## Task statement
There is one span to output from the data below: the lines starting at the line with "Account (1198, 107)" and ending at the line with "Powder Coating (202, 2374)". Output it exactly, ends included, nothing more.

Dataset entries:
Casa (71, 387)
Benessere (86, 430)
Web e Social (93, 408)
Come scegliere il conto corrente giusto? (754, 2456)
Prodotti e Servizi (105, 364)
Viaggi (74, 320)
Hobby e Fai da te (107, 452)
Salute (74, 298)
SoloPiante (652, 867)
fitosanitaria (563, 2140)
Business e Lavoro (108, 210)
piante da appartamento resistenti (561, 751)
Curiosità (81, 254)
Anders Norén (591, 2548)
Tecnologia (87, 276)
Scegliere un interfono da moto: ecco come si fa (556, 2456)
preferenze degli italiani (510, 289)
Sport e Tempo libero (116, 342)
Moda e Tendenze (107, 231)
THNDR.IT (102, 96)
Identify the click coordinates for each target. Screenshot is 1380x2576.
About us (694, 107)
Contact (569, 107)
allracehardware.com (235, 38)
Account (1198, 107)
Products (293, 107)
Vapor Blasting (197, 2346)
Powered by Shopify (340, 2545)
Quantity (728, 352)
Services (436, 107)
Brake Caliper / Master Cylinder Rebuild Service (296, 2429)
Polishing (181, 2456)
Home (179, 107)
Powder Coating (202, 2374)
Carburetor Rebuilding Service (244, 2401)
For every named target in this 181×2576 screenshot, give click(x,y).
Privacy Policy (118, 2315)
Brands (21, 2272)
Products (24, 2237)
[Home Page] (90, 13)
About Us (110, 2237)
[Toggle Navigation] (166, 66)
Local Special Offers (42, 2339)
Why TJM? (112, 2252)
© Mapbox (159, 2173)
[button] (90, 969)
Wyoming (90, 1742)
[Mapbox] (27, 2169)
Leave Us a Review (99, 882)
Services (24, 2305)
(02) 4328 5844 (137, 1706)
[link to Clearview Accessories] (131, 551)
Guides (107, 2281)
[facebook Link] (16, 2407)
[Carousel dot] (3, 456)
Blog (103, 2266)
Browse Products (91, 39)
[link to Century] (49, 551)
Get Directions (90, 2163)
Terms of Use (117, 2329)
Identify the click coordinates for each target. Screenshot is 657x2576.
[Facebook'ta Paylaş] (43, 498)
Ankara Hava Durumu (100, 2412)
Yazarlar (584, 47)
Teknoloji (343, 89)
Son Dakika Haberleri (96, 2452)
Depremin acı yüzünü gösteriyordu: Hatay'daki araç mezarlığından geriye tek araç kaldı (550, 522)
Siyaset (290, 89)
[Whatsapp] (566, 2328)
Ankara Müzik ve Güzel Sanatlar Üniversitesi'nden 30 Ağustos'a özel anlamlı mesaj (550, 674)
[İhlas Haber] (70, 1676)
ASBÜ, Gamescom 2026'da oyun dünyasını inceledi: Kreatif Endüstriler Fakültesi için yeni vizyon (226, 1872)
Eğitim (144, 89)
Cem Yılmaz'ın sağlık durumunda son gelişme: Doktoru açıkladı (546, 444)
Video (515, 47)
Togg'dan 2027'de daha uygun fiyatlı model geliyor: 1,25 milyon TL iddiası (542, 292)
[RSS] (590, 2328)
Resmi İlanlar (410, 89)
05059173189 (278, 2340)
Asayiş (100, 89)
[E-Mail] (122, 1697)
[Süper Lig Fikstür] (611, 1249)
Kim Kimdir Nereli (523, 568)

## Result
Account (1198, 107)
Products (293, 107)
Vapor Blasting (197, 2346)
Powered by Shopify (340, 2545)
Quantity (728, 352)
Services (436, 107)
Brake Caliper / Master Cylinder Rebuild Service (296, 2429)
Polishing (181, 2456)
Home (179, 107)
Powder Coating (202, 2374)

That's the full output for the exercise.